Segment Open
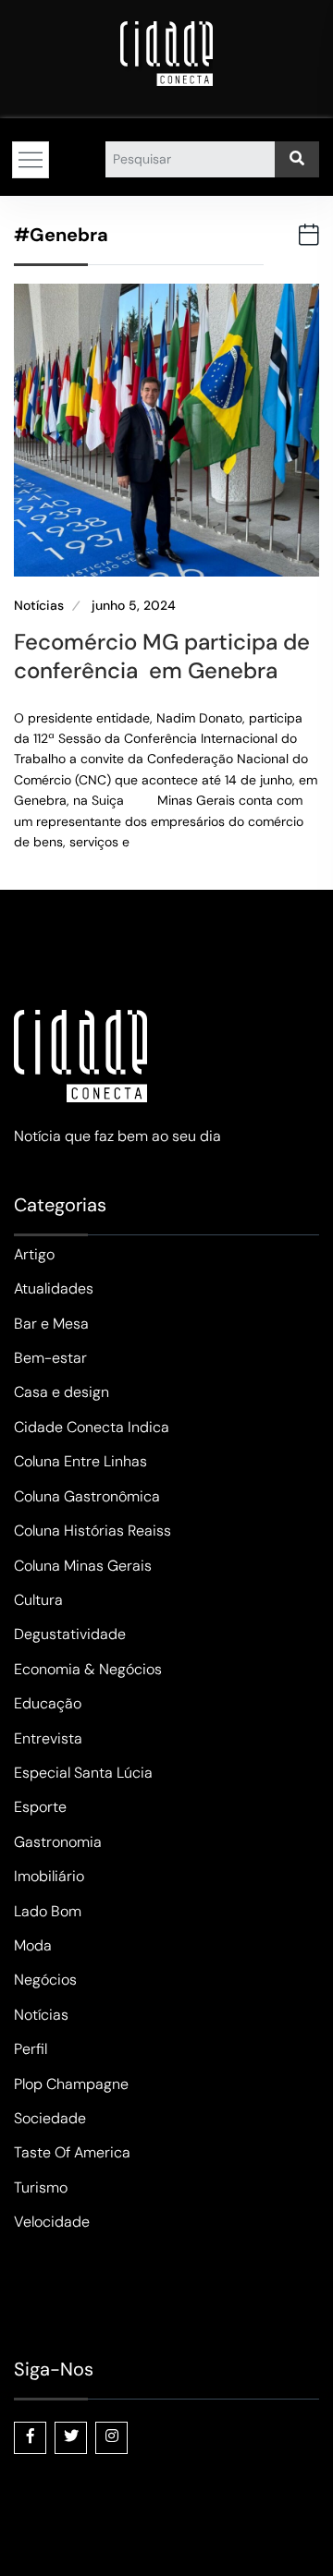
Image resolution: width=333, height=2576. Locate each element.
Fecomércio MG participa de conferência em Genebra (162, 656)
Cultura (38, 1600)
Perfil (30, 2049)
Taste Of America (72, 2152)
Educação (47, 1703)
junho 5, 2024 (134, 606)
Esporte (40, 1807)
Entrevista (48, 1738)
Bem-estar (50, 1357)
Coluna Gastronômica (87, 1496)
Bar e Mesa (51, 1323)
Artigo (34, 1254)
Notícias (39, 606)
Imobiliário (49, 1876)
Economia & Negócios (88, 1669)
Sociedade (50, 2118)
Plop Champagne (71, 2084)
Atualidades (53, 1288)
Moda (33, 1945)
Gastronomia (58, 1842)
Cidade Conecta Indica (91, 1427)
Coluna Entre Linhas (80, 1461)
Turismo (41, 2187)
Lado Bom (47, 1911)
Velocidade (52, 2221)
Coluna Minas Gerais (83, 1565)
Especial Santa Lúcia (83, 1772)
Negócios (45, 1979)
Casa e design (61, 1392)
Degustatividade (70, 1634)
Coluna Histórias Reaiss (92, 1530)
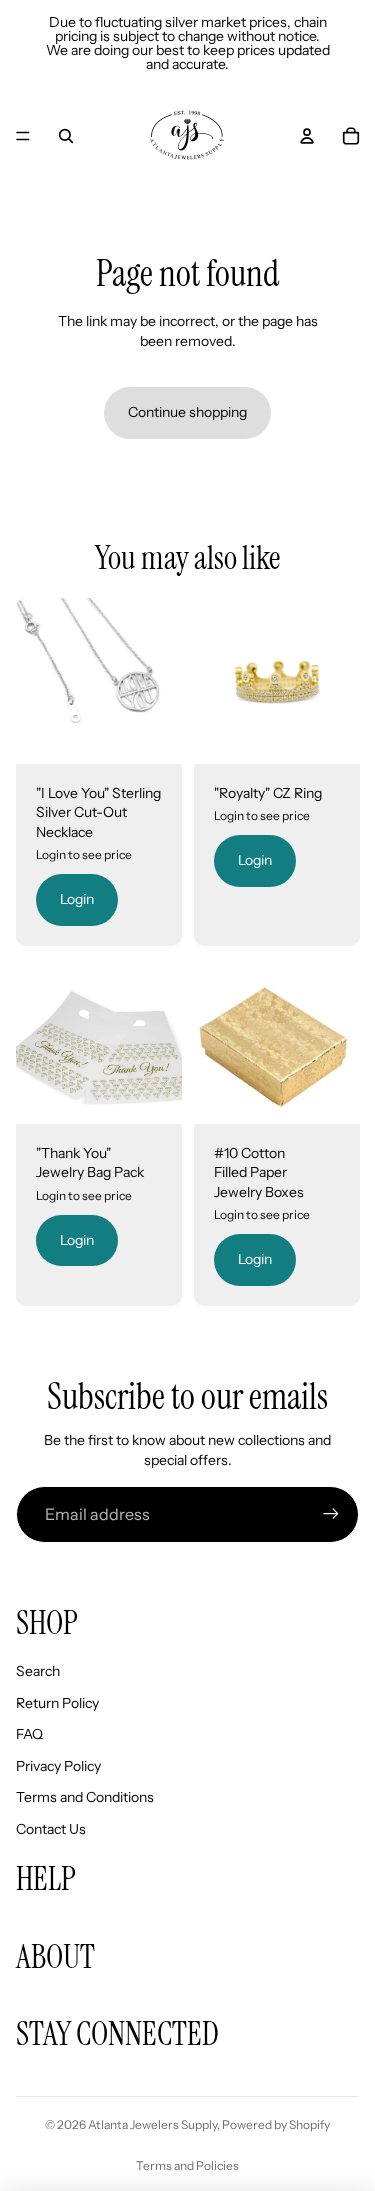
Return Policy (57, 1703)
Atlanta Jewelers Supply (152, 2124)
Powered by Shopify (276, 2124)
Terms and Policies (187, 2165)
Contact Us (51, 1829)
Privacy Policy (58, 1766)
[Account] (307, 136)
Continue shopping (187, 412)
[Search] (66, 136)
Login (77, 900)
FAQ (29, 1734)
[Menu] (23, 136)
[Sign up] (331, 1514)
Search (38, 1671)
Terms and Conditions (85, 1797)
Segment Closed
» **What is needed**: Whenever the word "Coluna" shows up in a line of the entries, list that line.

» **Answer section**:
Coluna Gastronômica (87, 1496)
Coluna Entre Linhas (80, 1461)
Coluna Minas Gerais (83, 1565)
Coluna Histórias Reaiss (92, 1530)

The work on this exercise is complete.